Ramim Shafi ’15 (Hunter College)


I don’t know if you want a story or just information about the publication; here’s a little of both.

During my senior year at Hunter College, I started working with Professor Ulijn in the Nanoscience Initiative at the Advanced Science Research Center (ASRC) to work on my Honors Thesis project. What i didn’t realize, however, was how enamored i would be with research, the people, and the building itself. So it lasted a whole lot longer than a few months — it lasted for 1.5 years after i graduated. This facility is nothing short of amazing, it provides CUNY students the access to state of the art equipment, including a brand new nanofabrication facility and microscopy/imaging machinery that other institutions can only dream of. In the future, i hope to see more students take advantage of these facilities.
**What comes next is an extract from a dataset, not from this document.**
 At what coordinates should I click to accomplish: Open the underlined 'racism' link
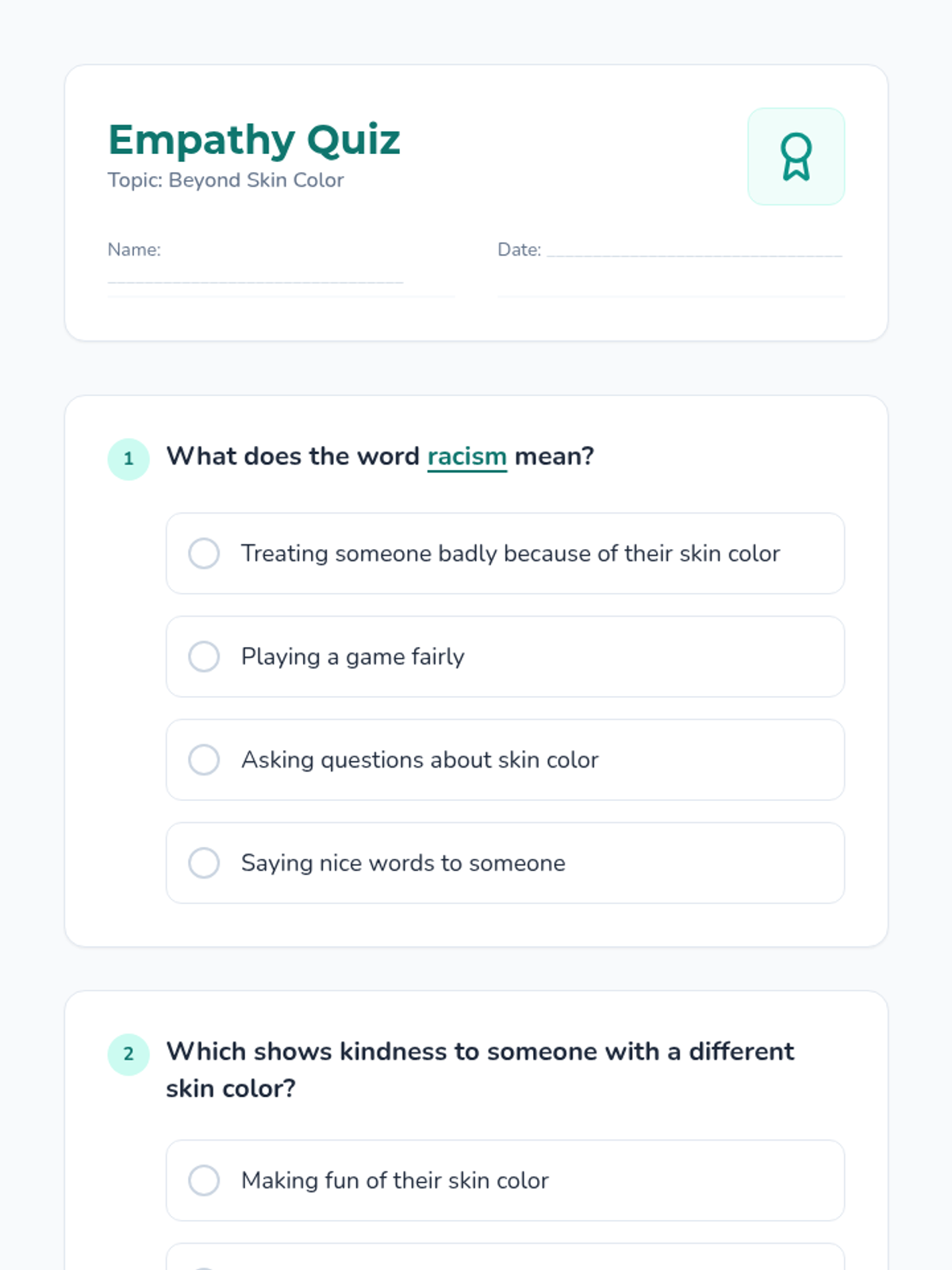[x=466, y=456]
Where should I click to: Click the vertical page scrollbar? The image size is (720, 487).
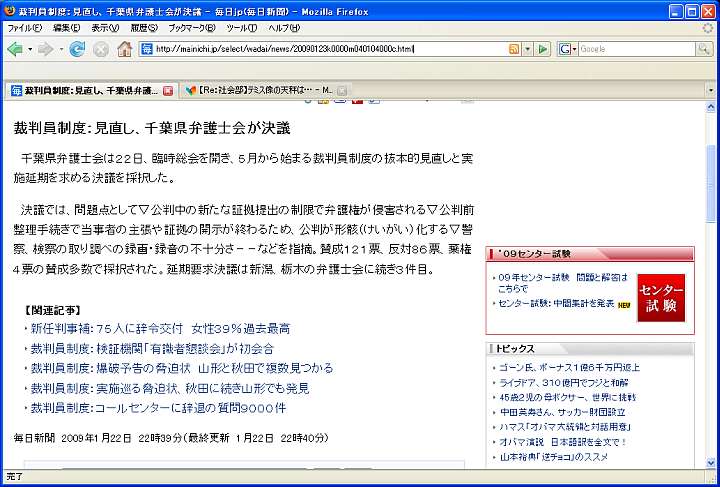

After two years and countless hours of method preparation, microscopic analysis, data analysis, etc, the fruits of our hard work were finally realized after we published our article in “Nature Nanotechnology” (easily the most influential journal in nanotechonology with an impact factor of 35, and one of the most respected journals in research — professors dream of publishing their work here!), with another paper on the way. The article, titled “Dynamic Peptide Libraries for the Discovery of Supramolecular Nanomaterials” discovers a method to create new “soft” materials at the nano-scale, with different morphologies capable of different functions (e.g. nanofibrous materails form gels, for cell culture, cosmetics, regenerative medicine, nanospehres for drug delivery, etc.). It uses environmental factors to vet the strongest candidates for self-assembly (material) in a very Darwinian evolution/survival of the fittest concept. The paper was also featured in Nature Nanotechnology with a separate “News and Views” written by Thomas Hermans of Strasborg, France. This is a fundamental methodology of how to create new materials

Some links in media, and science press


Survival of the fittest in materials discovery


Self-assembling polymers use evolutionary principles



other duplicates from different outlets:


Survival of the fittest in materials discovery

I don’t know how significant of an accomplishment this is, looking at some of the other posts on here, so i feel a little guilty sharing this, but since i was asked to, i guess it’s ok!